4) What is your coaching discipline?
A coach may well have specific training and work within a small number of disciplines, such as career and transition, combined with executive coaching.
I have laid out a list below of the most common types of coaching. If the coach follows their ethical principles, they will be honest about their abilities, skills, and limitations.
a) Executive Coaching
b) Leadership Coaching
c) Business and Performance Coaching
d) Career, Succession and Transition
e) Personal and Life Coaching
f) Providing feedback from a 360 assessment or psychometric tool
g) Relationship Coaching
h) Team Coaching
i) Group Facilitation
5) What is your coaching approach?
A coach’s approach and is a product of influences during their training. For example, my influence is the person-centred philosophy developed initially by Carl Rogers. This approach means that I spend my coaching session supporting clients to develop their ideas and solutions to problems. I do not tend to dictate. Listening and reflecting are critical parts of my practice. Potential clients who want a very directive approach should look elsewhere.
So, in basic terms, you have the following styles of coaching.
a) Democratic – Not directive at all and is a very self-empowering style of coaching.
b) Authoritarian – This is coach directed and tends to work when the coachee is not the client. The client may be the HR Directorate in a large organisation.
c) Holistic – This is a life coach style looking at the whole person.
d) Autocratic – This a coachee controlled process often where there are specific performance goals to reach.
6) How Long Have You Been Coaching?
Time served is an obvious question, and on the face of it, it sounds simple enough. Do not assume that people who have been coaching for 30 years are wise and wonderful because unless they can show signs of professional growth, they may be stagnant. You might find that using someone new to the industry, who is energetic and full of new ideas much more suitable.
Time in coaching is still a great question but only in context with the other nine questions on the list.
7) Tell me about some of the other client issues you have faced and how have you improved things?
To clarify, all coaching should be confidential, and it is imperative to respect this aspect of the client coaching relationship. However, it will be possible for your prospective coach to discuss issues and their approach in broad generalist terms. Discussions like this give you a real sense of how they work and the process they might use with you.

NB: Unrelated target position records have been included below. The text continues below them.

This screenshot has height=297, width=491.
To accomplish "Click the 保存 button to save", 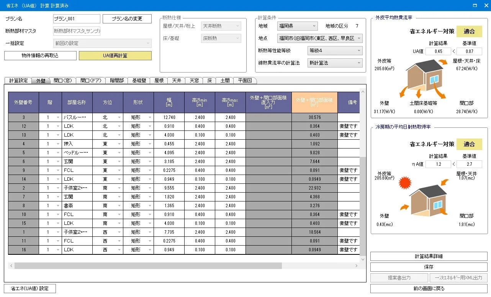I will pyautogui.click(x=429, y=267).
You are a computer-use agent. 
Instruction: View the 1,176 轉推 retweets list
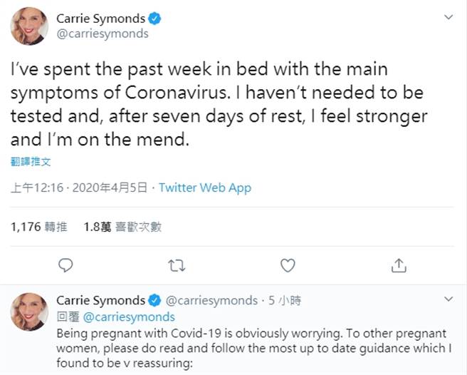[x=39, y=227]
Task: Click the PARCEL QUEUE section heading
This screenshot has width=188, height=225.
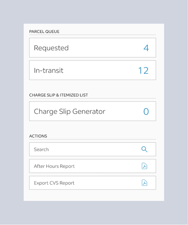Action: (44, 32)
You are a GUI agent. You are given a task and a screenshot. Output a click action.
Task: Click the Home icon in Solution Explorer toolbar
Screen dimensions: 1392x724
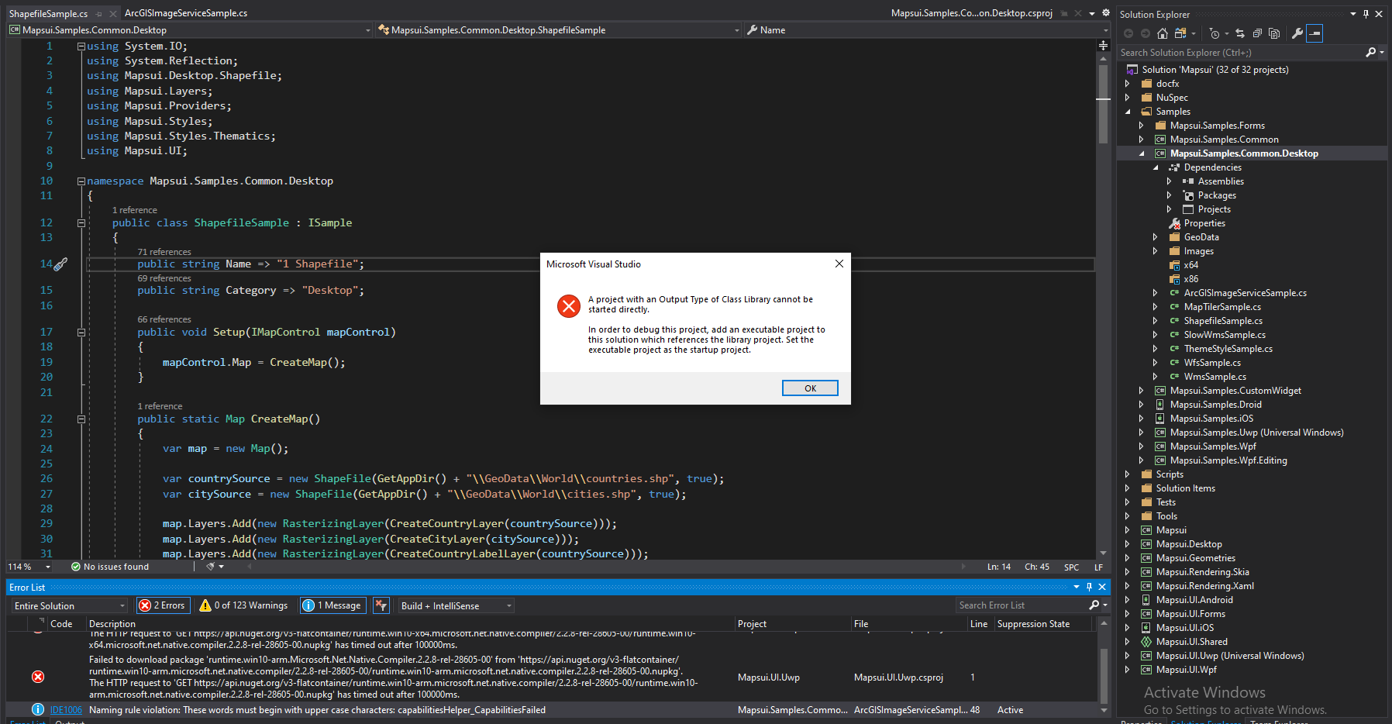click(1163, 33)
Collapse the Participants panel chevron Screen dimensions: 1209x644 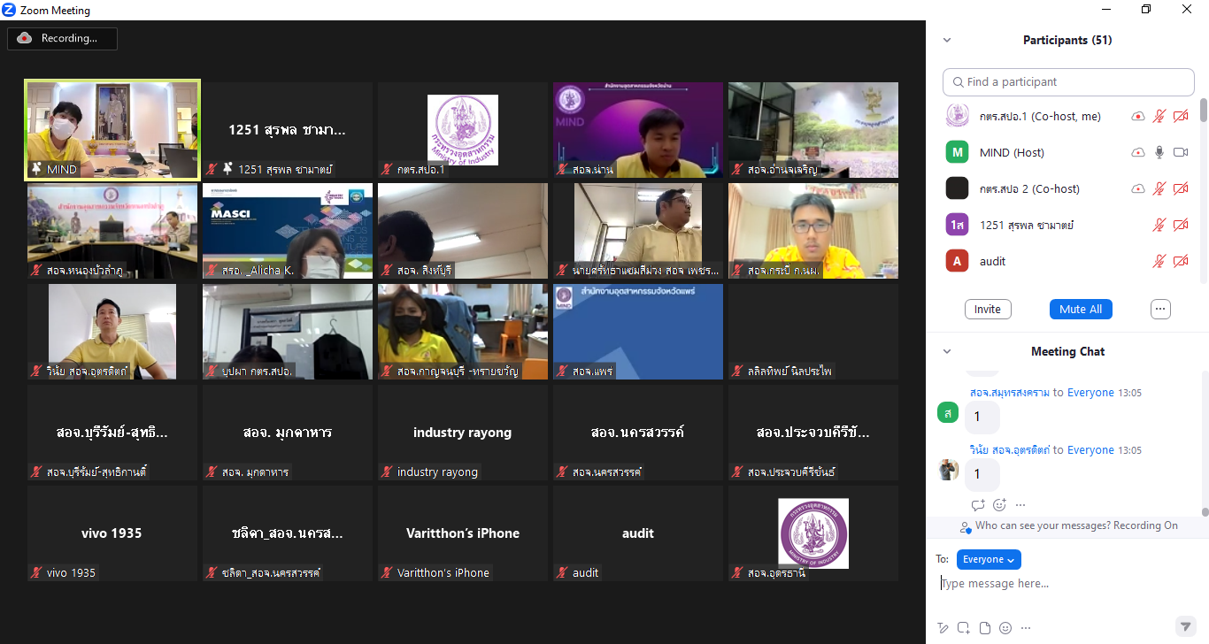coord(947,40)
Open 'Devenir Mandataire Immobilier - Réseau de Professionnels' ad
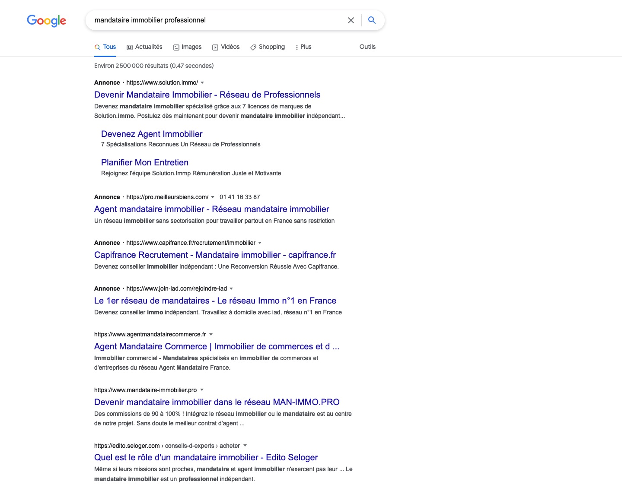Screen dimensions: 622x494 pyautogui.click(x=207, y=95)
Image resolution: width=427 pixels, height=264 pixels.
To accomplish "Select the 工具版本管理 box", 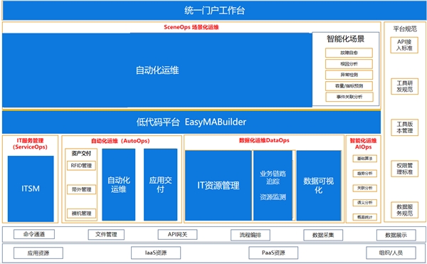I will click(x=404, y=127).
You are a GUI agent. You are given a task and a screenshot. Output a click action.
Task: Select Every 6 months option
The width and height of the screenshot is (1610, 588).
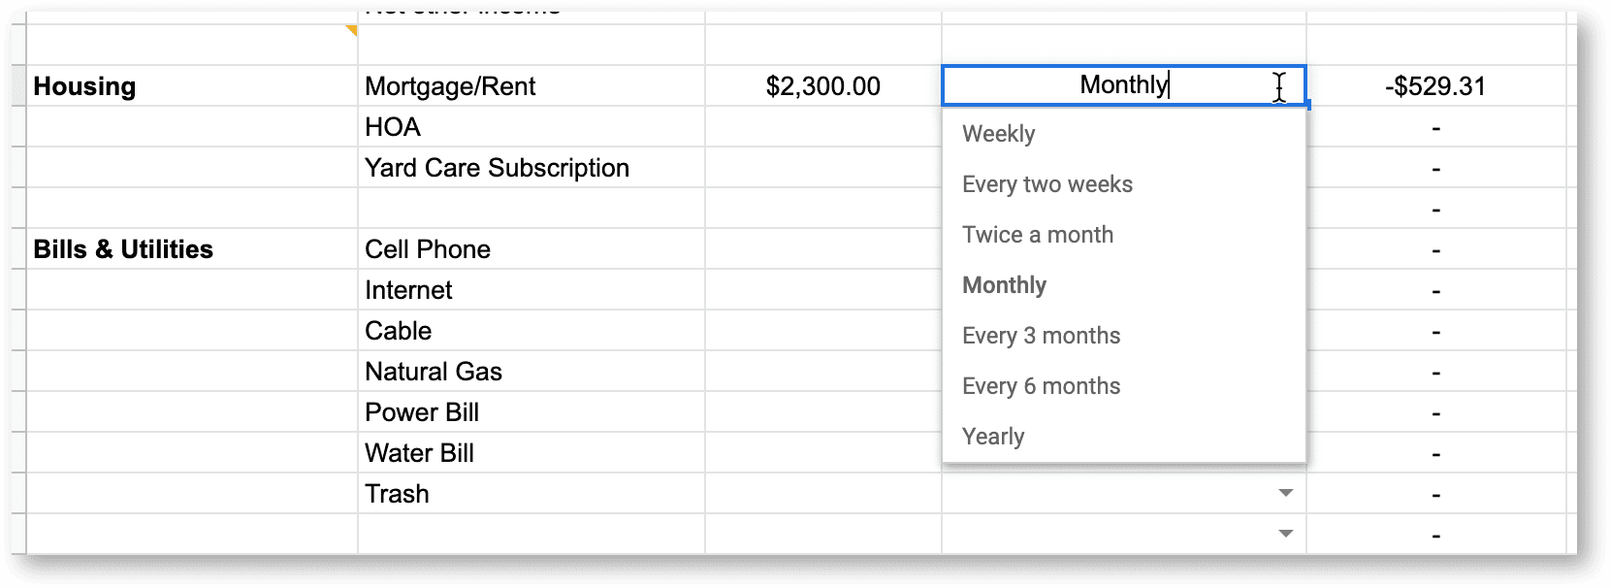coord(1123,386)
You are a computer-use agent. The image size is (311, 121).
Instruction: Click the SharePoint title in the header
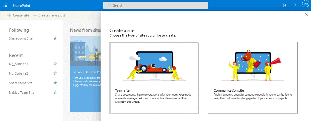point(21,5)
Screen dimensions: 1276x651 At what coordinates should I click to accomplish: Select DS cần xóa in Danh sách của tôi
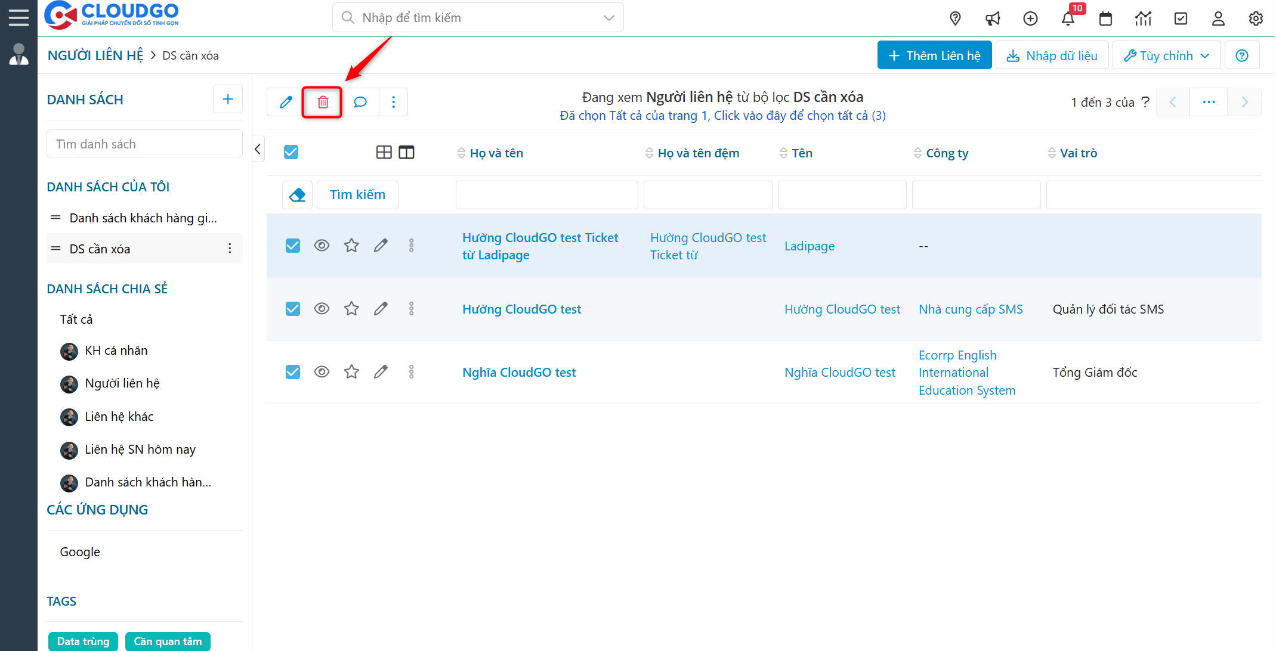tap(100, 249)
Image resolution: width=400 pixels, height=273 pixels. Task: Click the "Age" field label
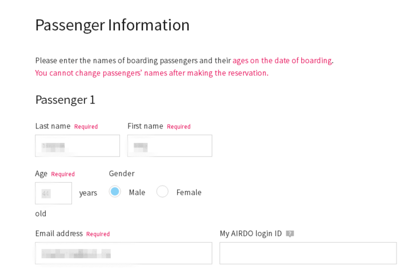(41, 174)

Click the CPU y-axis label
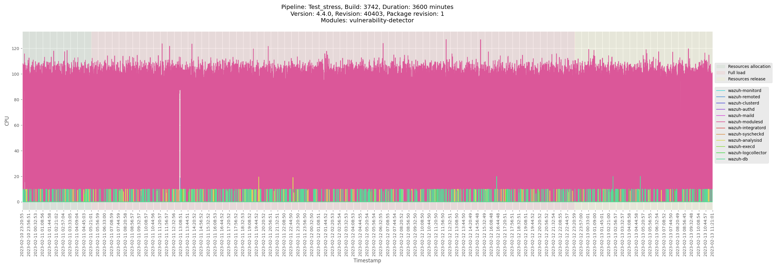click(x=7, y=121)
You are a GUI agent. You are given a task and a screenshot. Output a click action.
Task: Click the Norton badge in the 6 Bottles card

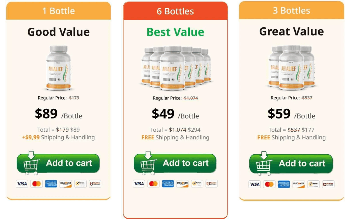click(x=197, y=184)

8) What are the success criteria?
Success Criteria is something that you should discuss with your coach or provider company before starting the programme. There are a wide array of methods for doing this. You can also get a mid-point assessment to check progress, which can prove instrumental during larger coaching programmes. Surveys for a more extensive programme work very well, and your provider should do this for you. If there is a specific task the coachee had to complete, that may be the success criteria. 360 feedbacks, before and after, also works well.
9) Duration and Boundaries?
This about how long and how many sessions the coachee can expect.
10) Ask for a reference client
Any good coach will have several reference clients they can call upon and give you feedback on performance and style. If they don’t, this is a big red warning flag. There should also be several references on their website.
Once you have attended to the Big Ten items to ask listed above, you should then progress to the chemistry meeting where you and the coach speak and decide if you like each other enough to work together. Getting the right coach for you is critical because the benefits can be spectacular.